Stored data

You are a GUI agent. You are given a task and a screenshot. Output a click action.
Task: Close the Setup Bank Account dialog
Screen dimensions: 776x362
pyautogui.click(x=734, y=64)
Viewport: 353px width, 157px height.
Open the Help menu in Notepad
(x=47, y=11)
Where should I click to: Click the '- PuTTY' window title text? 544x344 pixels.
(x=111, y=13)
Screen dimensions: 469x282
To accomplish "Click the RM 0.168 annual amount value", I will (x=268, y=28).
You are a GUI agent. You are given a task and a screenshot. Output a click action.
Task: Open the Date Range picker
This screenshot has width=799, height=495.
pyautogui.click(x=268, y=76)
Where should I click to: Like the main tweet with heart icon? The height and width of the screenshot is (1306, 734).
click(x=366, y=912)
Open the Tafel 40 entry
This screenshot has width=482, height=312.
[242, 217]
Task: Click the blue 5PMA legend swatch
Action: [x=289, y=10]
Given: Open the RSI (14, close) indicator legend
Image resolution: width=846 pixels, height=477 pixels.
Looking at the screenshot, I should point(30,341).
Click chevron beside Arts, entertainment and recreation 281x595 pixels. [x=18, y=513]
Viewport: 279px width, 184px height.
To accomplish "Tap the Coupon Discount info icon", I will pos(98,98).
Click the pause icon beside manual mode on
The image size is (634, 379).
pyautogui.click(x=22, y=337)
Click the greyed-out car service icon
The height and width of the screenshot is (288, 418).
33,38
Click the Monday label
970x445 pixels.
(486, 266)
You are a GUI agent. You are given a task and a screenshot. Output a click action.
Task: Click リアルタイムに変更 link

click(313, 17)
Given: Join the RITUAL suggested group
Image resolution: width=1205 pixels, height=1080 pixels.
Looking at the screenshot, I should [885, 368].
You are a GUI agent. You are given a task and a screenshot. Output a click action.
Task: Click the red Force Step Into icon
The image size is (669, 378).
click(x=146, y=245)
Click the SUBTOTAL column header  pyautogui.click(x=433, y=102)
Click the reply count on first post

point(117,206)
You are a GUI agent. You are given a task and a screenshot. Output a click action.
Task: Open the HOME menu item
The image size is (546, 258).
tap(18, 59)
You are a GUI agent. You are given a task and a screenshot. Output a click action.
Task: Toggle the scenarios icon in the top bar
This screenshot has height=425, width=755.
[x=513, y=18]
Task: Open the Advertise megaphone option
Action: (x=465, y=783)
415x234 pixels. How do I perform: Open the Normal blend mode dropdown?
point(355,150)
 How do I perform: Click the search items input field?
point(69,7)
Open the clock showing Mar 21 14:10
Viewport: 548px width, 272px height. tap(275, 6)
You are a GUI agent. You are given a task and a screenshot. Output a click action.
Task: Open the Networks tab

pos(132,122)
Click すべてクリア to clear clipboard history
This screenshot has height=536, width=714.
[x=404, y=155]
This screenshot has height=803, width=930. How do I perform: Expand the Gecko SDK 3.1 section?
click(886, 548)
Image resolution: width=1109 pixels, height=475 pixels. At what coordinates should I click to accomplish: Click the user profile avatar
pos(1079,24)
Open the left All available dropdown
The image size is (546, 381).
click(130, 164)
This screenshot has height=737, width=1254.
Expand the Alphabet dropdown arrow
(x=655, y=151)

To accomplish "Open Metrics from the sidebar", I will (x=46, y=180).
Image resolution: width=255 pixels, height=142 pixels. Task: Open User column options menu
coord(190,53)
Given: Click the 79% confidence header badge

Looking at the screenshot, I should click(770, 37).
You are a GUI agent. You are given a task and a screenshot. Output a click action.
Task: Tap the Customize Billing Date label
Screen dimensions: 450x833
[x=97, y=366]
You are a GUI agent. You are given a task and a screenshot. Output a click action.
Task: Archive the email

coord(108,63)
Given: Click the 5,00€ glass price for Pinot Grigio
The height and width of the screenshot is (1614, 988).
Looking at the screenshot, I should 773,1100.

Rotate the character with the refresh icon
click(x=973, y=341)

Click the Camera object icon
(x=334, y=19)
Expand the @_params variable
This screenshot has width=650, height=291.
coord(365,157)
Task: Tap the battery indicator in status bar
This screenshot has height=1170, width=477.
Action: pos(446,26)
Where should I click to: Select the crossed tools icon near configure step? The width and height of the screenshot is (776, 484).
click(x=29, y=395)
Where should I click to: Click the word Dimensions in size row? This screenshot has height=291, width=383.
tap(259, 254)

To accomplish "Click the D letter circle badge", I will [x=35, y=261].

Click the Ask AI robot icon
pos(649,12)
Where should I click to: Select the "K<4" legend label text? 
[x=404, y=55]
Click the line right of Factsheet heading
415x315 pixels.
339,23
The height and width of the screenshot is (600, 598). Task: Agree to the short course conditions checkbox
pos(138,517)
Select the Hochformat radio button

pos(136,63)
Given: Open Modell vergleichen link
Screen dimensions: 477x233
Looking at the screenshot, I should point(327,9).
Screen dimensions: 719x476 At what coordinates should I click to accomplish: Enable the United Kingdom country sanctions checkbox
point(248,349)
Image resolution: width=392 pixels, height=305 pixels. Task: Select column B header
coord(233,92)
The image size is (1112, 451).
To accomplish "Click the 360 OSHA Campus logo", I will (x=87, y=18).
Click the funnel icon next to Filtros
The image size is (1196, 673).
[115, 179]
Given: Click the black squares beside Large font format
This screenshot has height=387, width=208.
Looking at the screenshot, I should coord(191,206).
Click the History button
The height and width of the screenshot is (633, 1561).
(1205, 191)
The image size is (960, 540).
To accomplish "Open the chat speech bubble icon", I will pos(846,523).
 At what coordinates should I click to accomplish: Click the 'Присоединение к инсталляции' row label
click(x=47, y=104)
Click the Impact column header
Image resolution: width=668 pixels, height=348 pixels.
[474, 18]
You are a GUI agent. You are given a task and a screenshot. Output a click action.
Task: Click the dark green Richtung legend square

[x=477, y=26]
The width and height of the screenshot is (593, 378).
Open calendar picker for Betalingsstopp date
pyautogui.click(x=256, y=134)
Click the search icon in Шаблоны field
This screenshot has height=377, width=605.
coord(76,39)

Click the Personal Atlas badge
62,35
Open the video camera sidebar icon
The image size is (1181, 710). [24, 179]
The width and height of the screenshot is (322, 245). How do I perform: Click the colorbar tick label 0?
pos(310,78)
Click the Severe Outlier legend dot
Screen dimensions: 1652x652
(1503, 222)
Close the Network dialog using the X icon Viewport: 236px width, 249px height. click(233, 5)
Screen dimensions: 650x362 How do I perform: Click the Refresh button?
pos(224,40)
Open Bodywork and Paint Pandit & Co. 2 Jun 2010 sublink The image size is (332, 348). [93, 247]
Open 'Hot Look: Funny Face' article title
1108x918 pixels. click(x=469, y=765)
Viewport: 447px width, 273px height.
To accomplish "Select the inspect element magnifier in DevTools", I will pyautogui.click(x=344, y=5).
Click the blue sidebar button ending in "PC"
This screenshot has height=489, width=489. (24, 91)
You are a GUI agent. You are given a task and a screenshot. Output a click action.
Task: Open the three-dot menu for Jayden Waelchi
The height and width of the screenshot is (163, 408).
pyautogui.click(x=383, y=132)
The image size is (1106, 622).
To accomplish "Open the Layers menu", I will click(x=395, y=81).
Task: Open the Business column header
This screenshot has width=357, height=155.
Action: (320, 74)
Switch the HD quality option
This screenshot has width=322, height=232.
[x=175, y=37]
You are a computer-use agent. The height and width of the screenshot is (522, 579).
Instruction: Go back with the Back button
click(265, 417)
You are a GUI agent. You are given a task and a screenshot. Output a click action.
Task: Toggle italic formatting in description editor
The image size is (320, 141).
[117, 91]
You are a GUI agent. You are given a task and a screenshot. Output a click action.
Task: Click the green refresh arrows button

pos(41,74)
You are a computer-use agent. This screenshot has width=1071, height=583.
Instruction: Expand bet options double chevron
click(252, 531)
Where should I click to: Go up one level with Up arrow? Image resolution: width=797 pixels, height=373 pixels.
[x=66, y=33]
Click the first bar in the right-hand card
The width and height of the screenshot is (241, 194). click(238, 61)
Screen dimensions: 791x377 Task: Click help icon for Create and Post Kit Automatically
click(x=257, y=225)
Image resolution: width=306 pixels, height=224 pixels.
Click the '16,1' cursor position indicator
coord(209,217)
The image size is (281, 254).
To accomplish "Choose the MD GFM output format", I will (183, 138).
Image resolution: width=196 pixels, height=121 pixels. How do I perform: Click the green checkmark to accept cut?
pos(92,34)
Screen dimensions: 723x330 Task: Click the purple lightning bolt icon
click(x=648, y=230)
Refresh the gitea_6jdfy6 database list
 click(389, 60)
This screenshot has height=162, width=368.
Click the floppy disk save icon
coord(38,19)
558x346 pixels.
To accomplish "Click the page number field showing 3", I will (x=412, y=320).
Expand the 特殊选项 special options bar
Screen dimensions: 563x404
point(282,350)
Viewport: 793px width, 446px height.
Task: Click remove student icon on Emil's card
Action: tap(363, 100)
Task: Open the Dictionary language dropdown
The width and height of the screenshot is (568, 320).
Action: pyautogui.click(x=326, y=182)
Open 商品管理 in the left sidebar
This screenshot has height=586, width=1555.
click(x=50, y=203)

■ What you will do: With the line containing "Click the floppy disk save icon" as the first and the final line of the records as the last, copy that span exactly and nothing more.

■ Your response:
Click the floppy disk save icon
coord(38,19)
558x346 pixels.
To accomplish "Click the page number field showing 3", I will (x=412, y=320).
Expand the 特殊选项 special options bar
Screen dimensions: 563x404
point(282,350)
Viewport: 793px width, 446px height.
Task: Click remove student icon on Emil's card
Action: tap(363, 100)
Task: Open the Dictionary language dropdown
The width and height of the screenshot is (568, 320).
Action: pyautogui.click(x=326, y=182)
Open 商品管理 in the left sidebar
This screenshot has height=586, width=1555.
click(x=50, y=203)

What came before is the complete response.